Nas baladas e nas festas em família as mulheres já se igualam aos homens na ingestão de bebidas alcoólicas. Mas o que poderia ser mais um exemplo das conquistas femininas é, na verdade, motivo de preocupação. As características fisiológicas da mulher dão a ela maior vulnerabilidade ao álcool, fazendo com que absorva 30% mais da substância ingerida que os homens e apresente uma alcoolemia maior. Em outras palavras, os efeitos da bebida no organismo feminino são ainda mais devastadores que no masculino. Ainda assim, elas bebem cada vez mais.
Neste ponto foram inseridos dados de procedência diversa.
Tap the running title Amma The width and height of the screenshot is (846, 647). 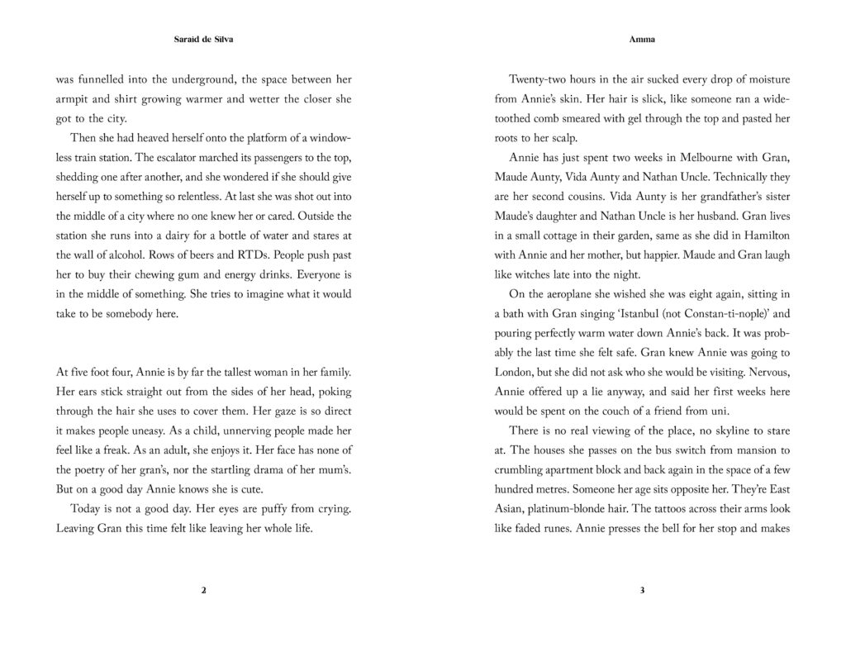(641, 39)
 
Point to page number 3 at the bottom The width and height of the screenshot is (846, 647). (641, 591)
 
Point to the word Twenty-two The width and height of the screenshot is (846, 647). (540, 80)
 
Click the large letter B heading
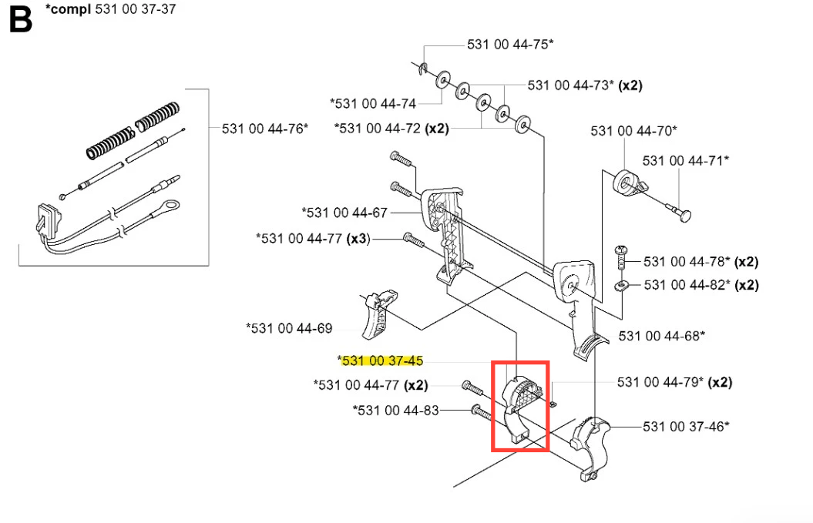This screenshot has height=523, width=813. [21, 19]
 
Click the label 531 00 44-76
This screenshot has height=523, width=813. [264, 129]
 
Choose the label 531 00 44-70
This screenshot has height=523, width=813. [633, 131]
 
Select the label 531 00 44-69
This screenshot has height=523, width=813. [289, 329]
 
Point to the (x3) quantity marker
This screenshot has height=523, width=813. [358, 239]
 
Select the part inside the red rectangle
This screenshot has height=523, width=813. [519, 404]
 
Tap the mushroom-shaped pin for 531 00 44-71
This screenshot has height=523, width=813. [683, 216]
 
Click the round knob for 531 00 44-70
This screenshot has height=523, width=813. [627, 183]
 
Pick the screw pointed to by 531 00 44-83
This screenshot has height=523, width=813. [482, 413]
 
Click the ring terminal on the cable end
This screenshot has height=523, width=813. [174, 205]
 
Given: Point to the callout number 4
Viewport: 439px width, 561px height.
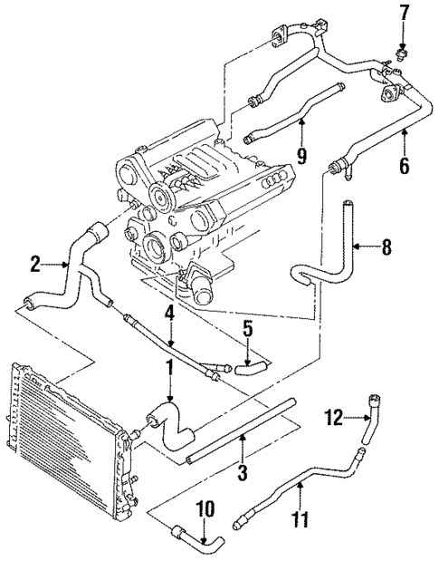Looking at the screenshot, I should tap(169, 314).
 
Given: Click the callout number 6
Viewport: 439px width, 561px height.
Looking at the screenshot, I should tap(404, 166).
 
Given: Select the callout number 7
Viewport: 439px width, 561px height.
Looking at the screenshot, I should tap(404, 15).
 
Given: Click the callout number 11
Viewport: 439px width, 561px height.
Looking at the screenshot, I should tap(300, 520).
''Tem sido muito comum as jovens beberem para sentir uma falsa sensação de saciedade e não precisarem comer. Elas fazem isso para não engordar, mas não têm noção do perigo a que estão se expondo'', lembra a psiquiatra Nelma Serrate Vieira Rodrigues, vice-diretora clínica da Clínica de Reabilitação Psicofuncional e Social de Londrina.
A médica explica que a distribuição da gordura corpórea e os hormônios que atuam no organismo feminino são os responsáveis pela maior vulnerabilidade da mulher. ''Mas mesmo sendo mais frágeis, quando elas adquirem o hábito, bebem na mesma quantidade que os homens.''
De acordo com dados do Instituto de Psiquiatria do Hospital das Clínicas da Universidade de São Paulo (USP), responsável pelo Programa de Atenção à Mulher Dependente Química (Promud), as dependentes de drogas ou álcool também são mais penalizadas, porque têm cerca de 1,5 a 2 vezes mais chances do que os homens de contraírem complicações clínicas. Doenças como pancreatite, cirrose e neuropatias aparecem de forma mais grave nelas do que neles. A mortalidade é outro item que difere entre homens e mulheres alcoolistas. A idade média de vida delas diminui cerca de 15 anos.
''Estima-se que existam entre cinco e sete homens dependentes de álcool para cada mulher alcoolista. Mas esse número vem aumentando porque a mulher sofre os efeitos da entrada no mercado de trabalho'', observa a psiquiatra. Além de estar mais exposta ao álcool (festas e reuniões de trabalho em bares quase sempre são regadas a esse tipo de bebida), ela vive a ansiedade de ter que dividir seu tempo com as responsabilidades domésticas e de ter que provar sua competência no mercado de trabalho. ''E há um aspecto muito grave nisso tudo: entre os jovens, na maioria dos casos acontece o que chamamos de 'comorbidade', ou seja, a dependência do álcool sempre vem acompanhada do uso de drogas'', alerta a médica.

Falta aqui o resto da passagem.